Who have the same interests?

We work in what is unifying: thus, we have succeeded in exempting watches from a very intrusive new Indian law on precious metals. However, we do not intervene in competitive areas, such as product distribution. We are not a cartel!

What regarding employment, working conditions?

This is the business of the Employers’ Convention in La Chaux-de-Fonds.

What have you seen change in 30 years?

Digitization, which allows more direct contact between the supplier and the consumer, via social networks.

With what advantages?

In direct contact, you know what the customer wants, what he likes and what he doesn’t like. What has also changed is distribution, with major brands now having their own subsidiary, without intermediaries. Some even have their own shops to control the chain from production to sale.

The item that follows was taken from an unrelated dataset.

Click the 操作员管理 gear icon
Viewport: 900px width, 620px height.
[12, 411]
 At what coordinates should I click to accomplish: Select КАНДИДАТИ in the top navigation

Do we sell a lot of watches on the internet?

This channel grew during the pandemic, since it was the only way to generate interest and sell a product, with stores closed. At the entry level, it’s multi-channel: a brand sells on the internet and in stores. But past a certain investment, the customer wants to see the product and touch it. The Internet has also helped in the training and education of now well-informed customers.

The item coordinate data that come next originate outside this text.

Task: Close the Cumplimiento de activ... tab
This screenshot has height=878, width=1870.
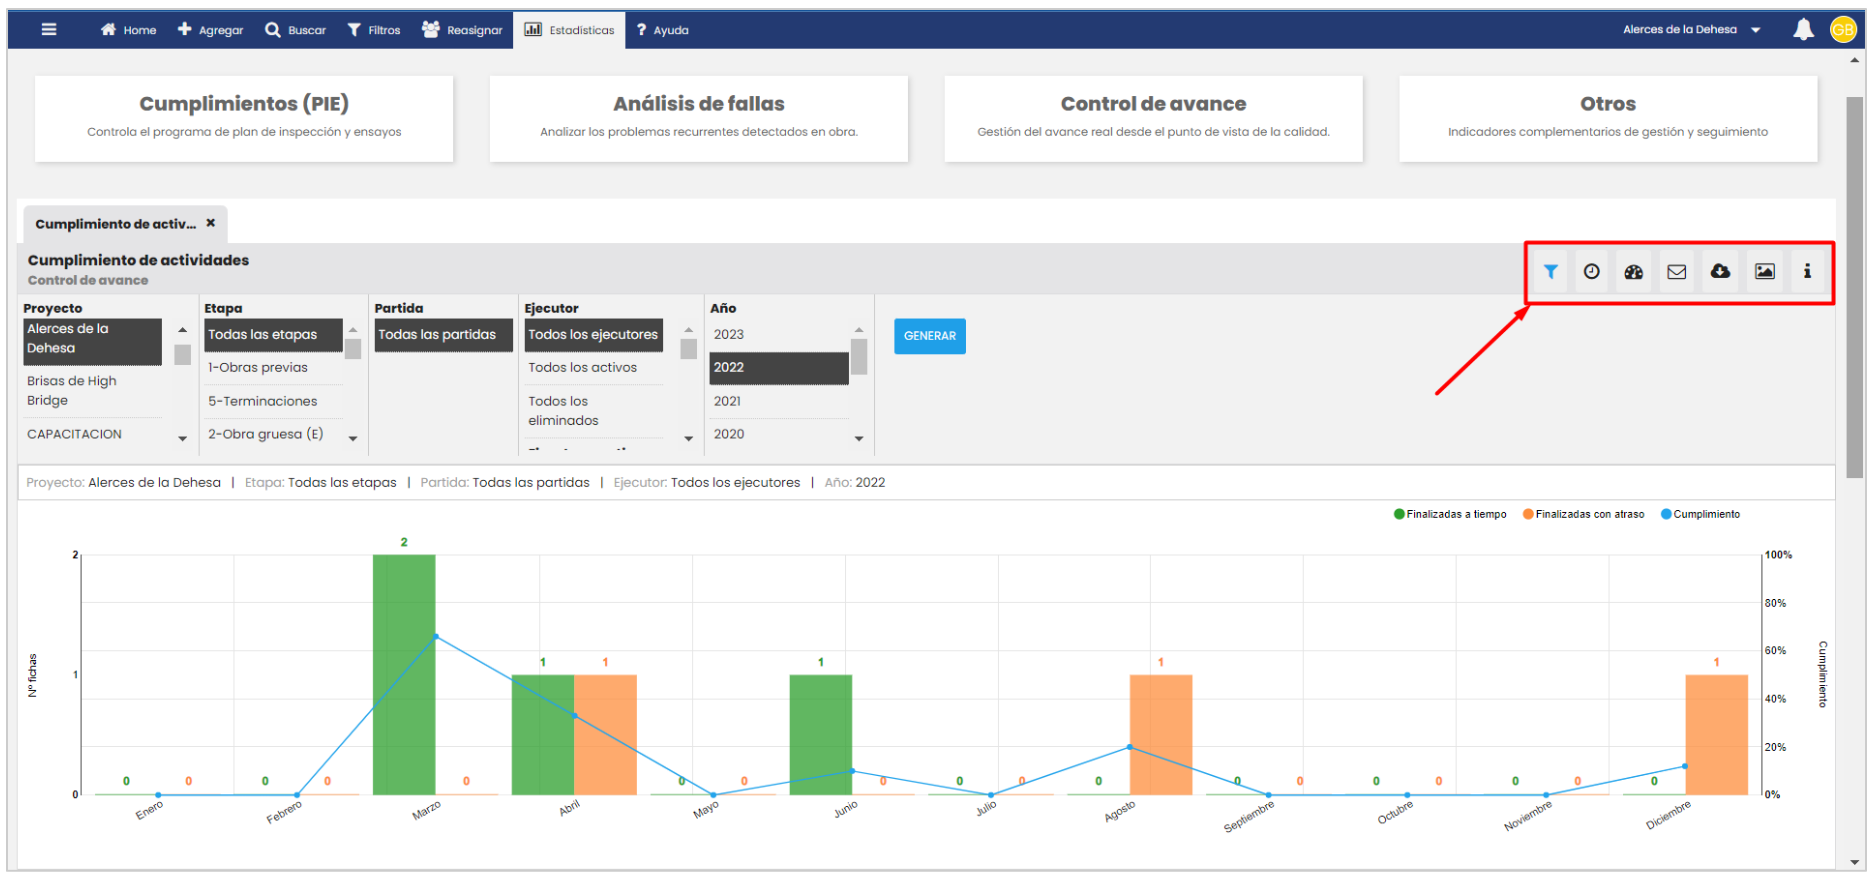Action: (211, 223)
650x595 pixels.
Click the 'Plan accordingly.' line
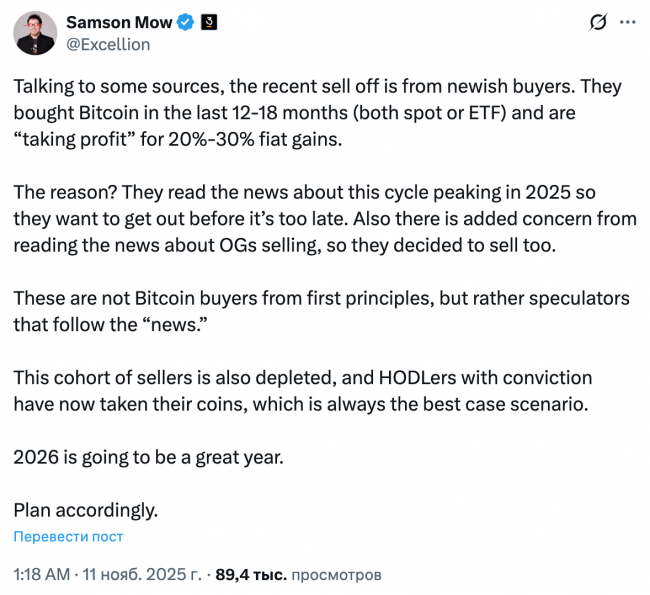point(85,509)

Does the Chinese customer buy his watch in Zermatt or in Shanghai?

For the past three years, he has been buying it in Shanghai instead, since he no longer travels! This is why the Chinese market was so strong in 2021: the Chinese bought from China. But this country is opening up once more.

Does the war in Ukraine have an impact?

Sanctions and ethics mean that we no longer export to Russia, but this small market hardly weighs more than 1%. For watchmakers as for other manufacturers, the effects are more indirect, with the increased cost of energy.

Is the No. 1 market Chinese?

No, it’s the United States, with its 24 months of uninterrupted growth! The watchmakers are doing a good job of prospecting, but there is still potential in deep America.

A Swiss watch, is that still a must?

Listen: 2022 remains the record year in Swiss watchmaking history with 24.8 billion francs. China remains the largest manufacturer in terms of volume, but with an average price of a few francs. Switzerland holds more than 50% of the world market in terms of value.

Serving 440 companies, Jean-Daniel Pasche refrains from posing with a watch for the sake of neutrality.

lematin.ch/Sébastien Anex

A beautiful mechanical movement, is it a good investment?

It is an object inscribed in durability that never becomes obsolete. It does require maintenance due to friction, but a watch lasts longer than a car, even though it is supposed to run seven days a week, 24 hours a day! To my knowledge, no car does that…

Is a mechanical watch eco-friendly?

Yes, since it is reassembled manually. Operation without electricity is an attractive and durable aspect: a watch can have several lives and can be acquired as a second hand. There is no planned obsolescence…

Are you confident?

It is believed that 2023 will be a positive year. Despite the uncertainties and the war that does not stop…

What will your successor do?

Protectionism will always be present! For a branch that exports 95% of its production, it will be necessary to open up markets like India and Brazil. The task is to simplify the rules and protect our values, in a world where nations wish to close their borders to sell only their own products.

Switzerland, is it still cheese, chocolate and watches?